§ PROBLEM DESCRIPTION
The records below are split into lines. How many of those lines contain the string "filter"? Reply with the number only.

═════ DATA EXCERPTS

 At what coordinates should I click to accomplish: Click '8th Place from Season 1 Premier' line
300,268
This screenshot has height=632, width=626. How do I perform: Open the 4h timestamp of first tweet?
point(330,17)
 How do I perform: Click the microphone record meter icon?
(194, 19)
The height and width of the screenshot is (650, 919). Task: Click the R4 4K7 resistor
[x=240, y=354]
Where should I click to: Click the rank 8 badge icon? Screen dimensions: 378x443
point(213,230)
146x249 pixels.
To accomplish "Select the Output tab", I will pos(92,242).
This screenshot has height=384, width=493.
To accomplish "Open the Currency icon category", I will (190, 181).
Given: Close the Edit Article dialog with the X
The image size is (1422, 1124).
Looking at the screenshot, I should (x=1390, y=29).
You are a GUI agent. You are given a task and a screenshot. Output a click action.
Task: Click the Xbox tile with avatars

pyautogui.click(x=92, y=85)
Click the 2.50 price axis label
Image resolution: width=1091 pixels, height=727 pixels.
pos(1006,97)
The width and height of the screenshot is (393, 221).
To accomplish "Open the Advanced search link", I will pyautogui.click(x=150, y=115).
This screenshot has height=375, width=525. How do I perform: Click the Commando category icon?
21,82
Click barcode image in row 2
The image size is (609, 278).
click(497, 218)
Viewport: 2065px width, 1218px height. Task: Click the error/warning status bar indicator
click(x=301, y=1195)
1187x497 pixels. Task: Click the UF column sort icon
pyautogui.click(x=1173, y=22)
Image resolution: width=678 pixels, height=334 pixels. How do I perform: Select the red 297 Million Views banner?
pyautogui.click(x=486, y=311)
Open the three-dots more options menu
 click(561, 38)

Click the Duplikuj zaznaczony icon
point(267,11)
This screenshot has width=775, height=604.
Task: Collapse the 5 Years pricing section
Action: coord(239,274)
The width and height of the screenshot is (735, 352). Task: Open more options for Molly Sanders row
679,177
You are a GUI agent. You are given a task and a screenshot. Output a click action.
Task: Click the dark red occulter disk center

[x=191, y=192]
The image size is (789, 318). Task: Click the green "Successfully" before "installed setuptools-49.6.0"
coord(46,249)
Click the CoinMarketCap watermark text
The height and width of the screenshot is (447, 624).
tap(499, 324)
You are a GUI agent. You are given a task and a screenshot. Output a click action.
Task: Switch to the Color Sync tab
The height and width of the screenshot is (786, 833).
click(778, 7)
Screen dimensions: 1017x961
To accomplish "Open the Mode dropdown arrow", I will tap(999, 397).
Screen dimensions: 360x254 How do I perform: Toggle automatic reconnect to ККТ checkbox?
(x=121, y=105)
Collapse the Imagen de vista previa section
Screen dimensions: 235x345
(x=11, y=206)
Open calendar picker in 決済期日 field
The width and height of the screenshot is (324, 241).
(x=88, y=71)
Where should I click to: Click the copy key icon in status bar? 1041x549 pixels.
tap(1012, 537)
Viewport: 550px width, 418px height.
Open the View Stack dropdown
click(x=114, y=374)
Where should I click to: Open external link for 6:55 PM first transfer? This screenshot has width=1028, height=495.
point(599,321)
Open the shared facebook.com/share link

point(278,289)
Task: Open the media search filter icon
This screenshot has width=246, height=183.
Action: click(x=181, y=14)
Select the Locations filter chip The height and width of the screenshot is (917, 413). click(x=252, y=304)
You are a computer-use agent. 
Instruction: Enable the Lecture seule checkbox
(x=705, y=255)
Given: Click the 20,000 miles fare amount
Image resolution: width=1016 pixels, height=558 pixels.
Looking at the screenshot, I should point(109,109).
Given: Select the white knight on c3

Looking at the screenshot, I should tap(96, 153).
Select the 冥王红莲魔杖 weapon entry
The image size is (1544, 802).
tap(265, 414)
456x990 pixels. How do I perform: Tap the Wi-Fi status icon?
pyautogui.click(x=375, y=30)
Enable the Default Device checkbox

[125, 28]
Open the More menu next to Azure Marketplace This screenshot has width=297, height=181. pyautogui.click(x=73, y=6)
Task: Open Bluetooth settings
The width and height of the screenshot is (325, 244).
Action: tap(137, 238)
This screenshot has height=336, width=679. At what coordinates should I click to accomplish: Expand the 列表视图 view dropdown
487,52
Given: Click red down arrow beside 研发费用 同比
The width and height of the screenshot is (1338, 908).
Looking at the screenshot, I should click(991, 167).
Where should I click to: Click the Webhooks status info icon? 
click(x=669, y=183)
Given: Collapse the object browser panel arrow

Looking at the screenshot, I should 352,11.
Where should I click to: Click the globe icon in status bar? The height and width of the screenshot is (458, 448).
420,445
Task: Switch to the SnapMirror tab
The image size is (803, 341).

══════════

§ EXERCISE OUTPUT
2